Yesterday NBC Sports Digital announced its latest OTT subscription service, “Premier League Pass,” which provides access to 130 live matches during the 2017-2018 season for $50. Premier League Pass augments NBC Sports’ broadcast of 250 matches carried on its linear networks and online via TV Everywhere.
Premier League Pass is the latest OTT subscription service to be part of what’s known as “NBC Sports Gold.” Other services include “Cycling Pass” ($40), “Pro Motocross Pass” ($50), “Track and Field Pass” ($70) and “Rugby Pass” ($60).
As NBC Sports continues rolling out these various services, it’s becoming clearer that the company is seeing success in offering super-fans online access to specific sports. But what’s more intriguing is that NBC Sports may be laying the groundwork for how consumers will be paying for more mainstream sports somewhere down the road.
It’s no secret that sports programming - long considered the firewall for pay-TV subscriptions - is under more pressure than ever as cord-cutting and cord-nevering accelerate. ESPN alone has lost over 10 million subscribers over the past few years and is now shoring up its profitability with re-organizations and staff cuts. Other sports networks have similarly been re-organizing themselves for the online era.
It’s clear that viewers are increasingly choosing which programming appeals to them and therefore what they’re willing to pay for. The salad days of expensive sports networks being automatically included in diverse multichannel bundles, despite the fact that tens of millions of viewers never actually watched them, are winding down. Services like Netflix, Amazon and Hulu are training viewers to align their payments with what they actually care about.
In this context, the various a la carte passes NBC Sports is offering make a ton of sense, just as do dedicated passes from mainstream sports leagues like MLB and NBA. Cord-cutters on a budget may still want access to specific sports which these passes enable. Providing access across devices, in the same seamless manner that SVOD services are now offered, means that fans can have the same frictionless experience, rather than fumbling around a TV guide to find the correct channel.

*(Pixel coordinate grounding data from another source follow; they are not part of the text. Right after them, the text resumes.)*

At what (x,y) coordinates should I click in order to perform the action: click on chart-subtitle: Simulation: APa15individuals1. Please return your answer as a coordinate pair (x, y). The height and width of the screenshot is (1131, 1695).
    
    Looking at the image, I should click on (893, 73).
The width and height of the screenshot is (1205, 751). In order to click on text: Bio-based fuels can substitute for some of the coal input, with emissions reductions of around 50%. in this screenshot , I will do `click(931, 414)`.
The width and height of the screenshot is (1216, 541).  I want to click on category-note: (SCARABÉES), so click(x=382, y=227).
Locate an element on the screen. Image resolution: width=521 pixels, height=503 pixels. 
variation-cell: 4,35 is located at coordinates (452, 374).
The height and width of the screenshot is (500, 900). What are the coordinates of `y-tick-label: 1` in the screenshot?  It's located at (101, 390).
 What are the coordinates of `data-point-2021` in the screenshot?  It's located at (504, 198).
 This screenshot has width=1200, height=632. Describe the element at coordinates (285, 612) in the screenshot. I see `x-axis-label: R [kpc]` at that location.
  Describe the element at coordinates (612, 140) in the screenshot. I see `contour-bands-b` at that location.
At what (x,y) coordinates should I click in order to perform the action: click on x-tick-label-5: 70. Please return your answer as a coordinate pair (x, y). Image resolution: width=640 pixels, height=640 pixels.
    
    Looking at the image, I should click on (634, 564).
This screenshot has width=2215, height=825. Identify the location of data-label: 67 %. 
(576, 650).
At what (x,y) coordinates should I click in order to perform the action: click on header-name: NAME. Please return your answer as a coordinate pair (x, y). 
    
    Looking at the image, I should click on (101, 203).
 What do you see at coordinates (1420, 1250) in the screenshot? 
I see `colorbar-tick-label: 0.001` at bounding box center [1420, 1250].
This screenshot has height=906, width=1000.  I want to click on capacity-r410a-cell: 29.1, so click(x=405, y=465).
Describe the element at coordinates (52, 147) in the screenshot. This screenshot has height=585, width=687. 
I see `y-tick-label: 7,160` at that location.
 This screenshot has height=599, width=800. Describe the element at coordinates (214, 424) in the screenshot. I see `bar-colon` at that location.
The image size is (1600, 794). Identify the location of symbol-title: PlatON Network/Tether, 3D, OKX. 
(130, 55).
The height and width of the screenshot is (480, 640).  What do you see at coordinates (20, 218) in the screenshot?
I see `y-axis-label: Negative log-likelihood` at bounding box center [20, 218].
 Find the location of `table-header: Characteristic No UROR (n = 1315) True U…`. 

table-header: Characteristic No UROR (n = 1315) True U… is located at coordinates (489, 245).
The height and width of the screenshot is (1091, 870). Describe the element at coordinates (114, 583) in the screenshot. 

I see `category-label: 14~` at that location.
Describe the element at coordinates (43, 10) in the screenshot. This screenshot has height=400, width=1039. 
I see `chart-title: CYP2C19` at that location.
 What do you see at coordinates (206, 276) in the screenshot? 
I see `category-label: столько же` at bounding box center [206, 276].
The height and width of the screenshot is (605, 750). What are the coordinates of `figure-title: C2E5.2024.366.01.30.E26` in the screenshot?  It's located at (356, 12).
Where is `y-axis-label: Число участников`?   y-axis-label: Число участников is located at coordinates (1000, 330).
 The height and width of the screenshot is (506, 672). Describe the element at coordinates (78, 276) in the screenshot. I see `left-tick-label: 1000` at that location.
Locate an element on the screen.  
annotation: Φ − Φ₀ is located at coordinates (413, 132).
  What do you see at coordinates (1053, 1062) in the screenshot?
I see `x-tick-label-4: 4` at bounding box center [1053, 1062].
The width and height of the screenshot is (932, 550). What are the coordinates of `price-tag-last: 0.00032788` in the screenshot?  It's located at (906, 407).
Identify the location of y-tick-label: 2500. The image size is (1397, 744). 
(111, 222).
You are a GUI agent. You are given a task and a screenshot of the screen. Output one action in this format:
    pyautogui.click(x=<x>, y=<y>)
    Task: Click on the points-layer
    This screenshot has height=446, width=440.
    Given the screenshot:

One big indicator of where these passes are heading will be the 2018 Winter Olympics, which NBC once again has the rights to. I think it’s likely NBC will offer some type of “Olympics Pass” so that non pay-TV subscribers can follow the action. This would be a logical move given how much TV Everywhere streaming already occurs. For NBC, it would be essentially the same online package, just charged directly to viewers, rather than being included in their pay-TV package.
As cord-cutting and cord-nevering inevitably accelerate in the years to come, sports networks and leagues are going to be under more pressure to innovate their revenue models. Temporary, sports-specific passes look like a pretty enticing opportunity. I think we’re going to see lots more of them going forward.